LP: What about cities? Do they still have meaningful ways to protect public health, or has state preemption — where states block what local governments are allowed to do — reduced cities’ ability to act? Any promising developments at the city level?
SW: I view this as sort of like an upside down pyramid. There was a period where federal policy was making transformational changes in our health conditions, like the establishment of Medicare and Medicaid. Things like that that were historic and game changers. Now it’s flipped. Very little is happening in Washington that’s going to improve health – and a lot is actually going to threaten it.

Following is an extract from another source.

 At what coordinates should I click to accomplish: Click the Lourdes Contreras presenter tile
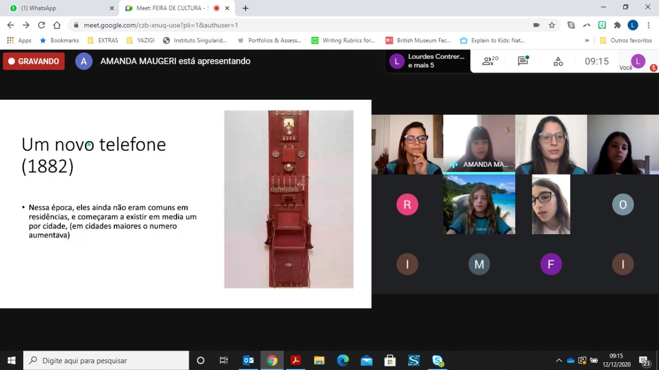coord(428,61)
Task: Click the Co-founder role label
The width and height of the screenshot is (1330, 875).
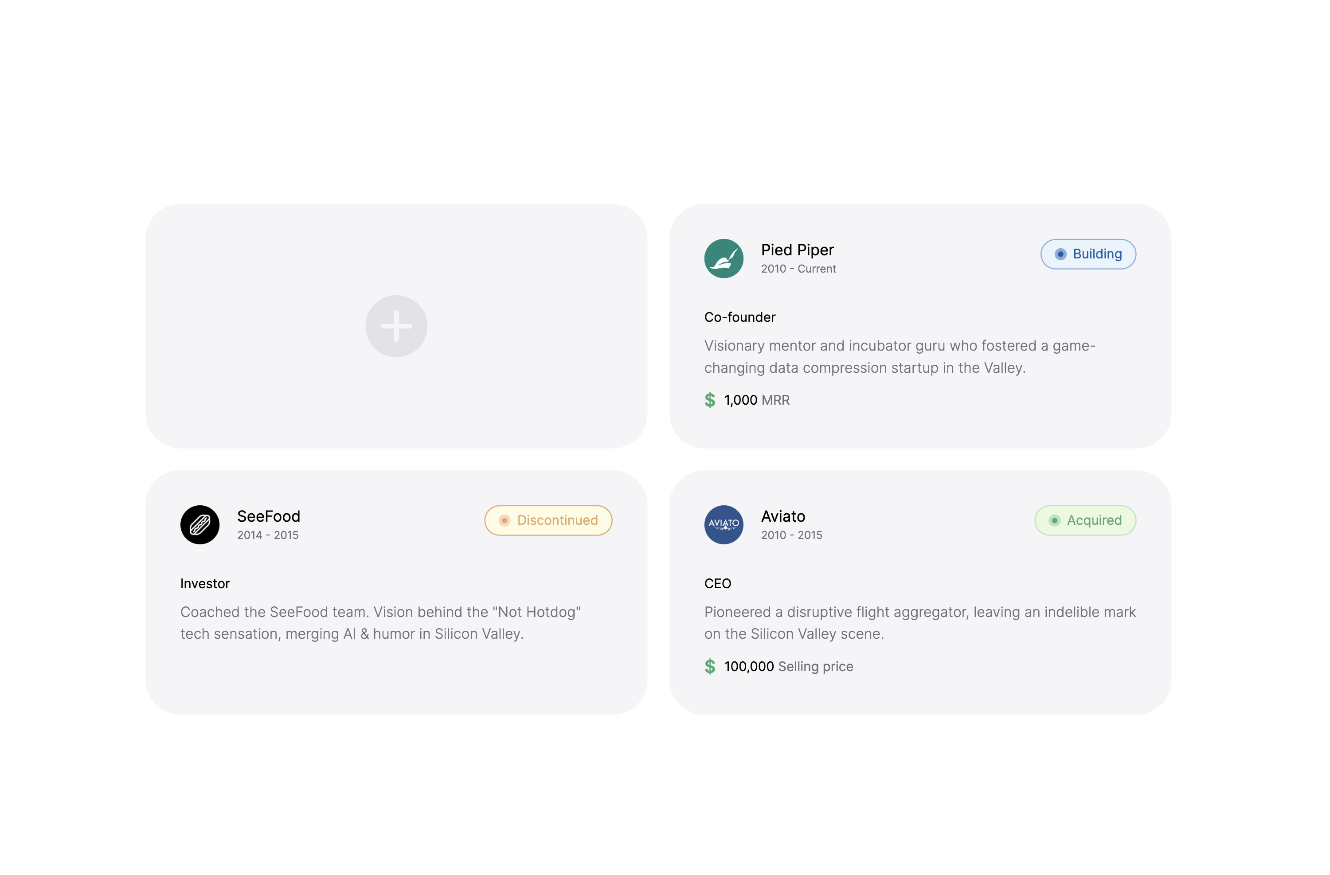Action: [x=740, y=317]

There’s a real opportunity for states to make a difference, but it’s at the community level that you see some really cool stuff happen and very creative and bold strategies that improve population health. It’s true that if you’re in a state where you have a governor or a legislature that wants to use preemption to override what the local government is trying to do, that puts a brake on things. But it definitely doesn’t shut it down.
New York City is an example, but there are other localities that have used collective impact initiatives and a variety of other strategies to really make multi-sector changes in the community that have improved health outcomes, reduced health inequities.

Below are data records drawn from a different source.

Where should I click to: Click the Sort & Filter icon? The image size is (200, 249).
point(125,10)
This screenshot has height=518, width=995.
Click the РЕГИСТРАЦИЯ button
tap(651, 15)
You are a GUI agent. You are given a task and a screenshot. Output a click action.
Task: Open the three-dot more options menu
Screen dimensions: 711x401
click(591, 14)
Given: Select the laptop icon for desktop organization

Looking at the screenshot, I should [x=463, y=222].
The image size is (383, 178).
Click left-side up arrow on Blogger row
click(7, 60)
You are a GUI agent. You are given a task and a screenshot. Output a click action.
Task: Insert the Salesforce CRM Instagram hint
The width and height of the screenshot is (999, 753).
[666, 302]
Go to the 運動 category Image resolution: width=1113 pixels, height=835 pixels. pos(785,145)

One of my favorite examples is San Diego. There’s an initiative that’s been going on in San Diego now for about 15 years called Live Well San Diego, which is a collective impact initiative that involves hundreds of different entities within San Diego County across sectors. So we’re talking about government agencies, but also the Chamber of Commerce, the schools, the military bases, the supermarket chains. They all are members of this collective impact initiative. You walk into their offices and they have the same emblem on their wall. They are all sharing the same data dashboard.

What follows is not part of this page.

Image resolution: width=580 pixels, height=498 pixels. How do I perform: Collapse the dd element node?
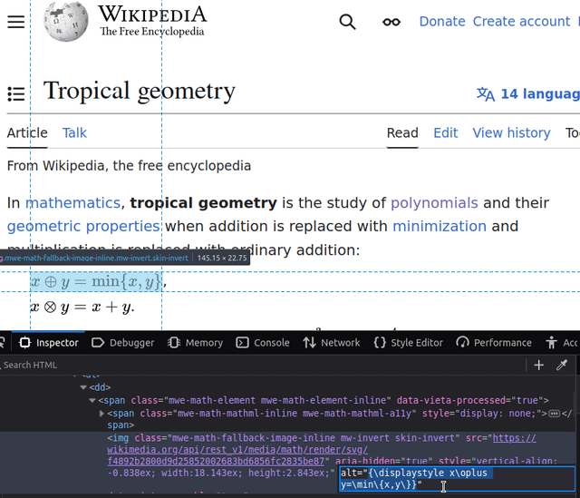[82, 387]
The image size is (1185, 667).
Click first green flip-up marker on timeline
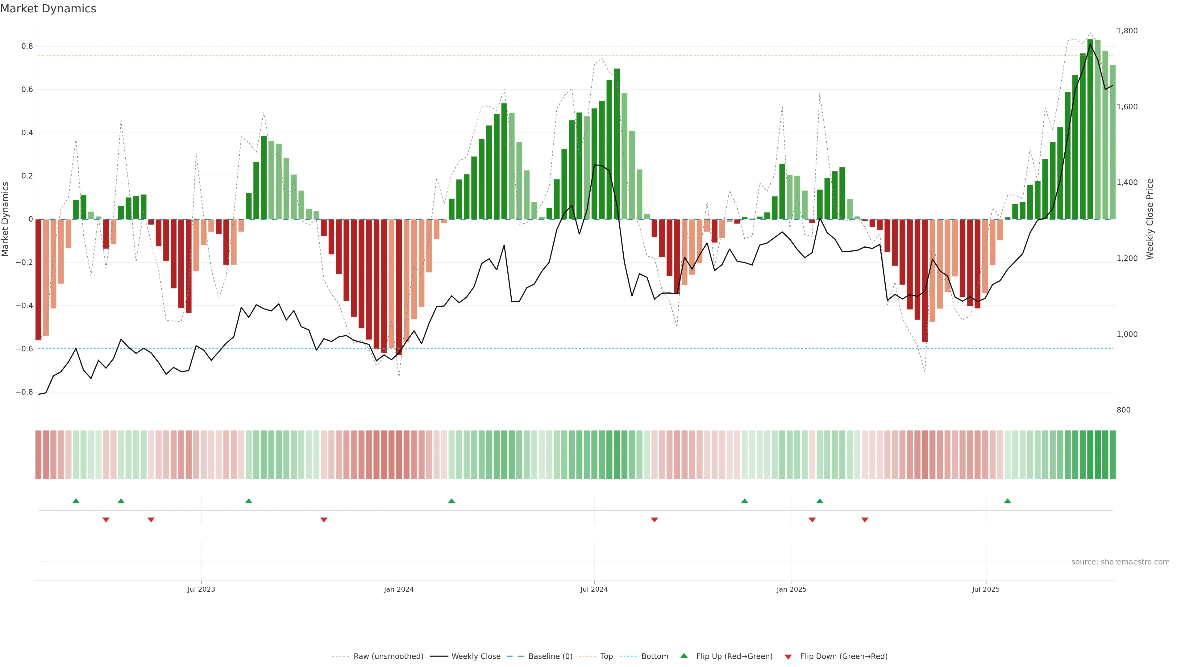coord(76,501)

They have a set of objectives that they’ve identified, and the data dashboard tracks their progress. Each of those entities, those sectors, whether it’s housing, retail, restaurants, what have you, are implementing their part of the plan to try to reduce obesity, reduce violence, and so forth. Those are exciting developments.
There are other examples along those lines.
LP: Some localities are sharing what’s working with others, like New York’s Abortion Access Hub, which has a hotline and referral system that connects people across the U.S. to providers and telehealth services. It’s an effort to fill in the gaps on restrictive federal policies. And I think it’s worth saying plainly: lack of access to abortion and reproductive care does not bode well for longevity. How concerned are you about women’s health in the current political paradigm?
SW: When it comes to women’s health, the policy rollbacks — not just in reproductive health, but across other areas of women’s health — along with reduced investment in early childhood development, are deeply concerning. It raises real worries about the long-term, cohort-level effects this will have on women’s health over time. People like me, a generation or two from now, will likely be publishing papers looking back at what happened to the cohort that lived through the Trump administration. Because it’s going to unfold.
LP: What might you expect to see in terms of impact on health outcomes and longevity for that cohort?
SW: I think you’re going to see that the cohort coming up now — children who are being born and growing up today — will face more challenges across their lives. From a life-course perspective, they’re unfortunately more likely to experience greater adversity, including poorer adolescent health, higher stress levels, mental health challenges, and disease processes that begin earlier in life.
I think that we’re going to see an increase in chronic disease and substance abuse related morbidity and mortality in this generation if we don’t move in a different direction.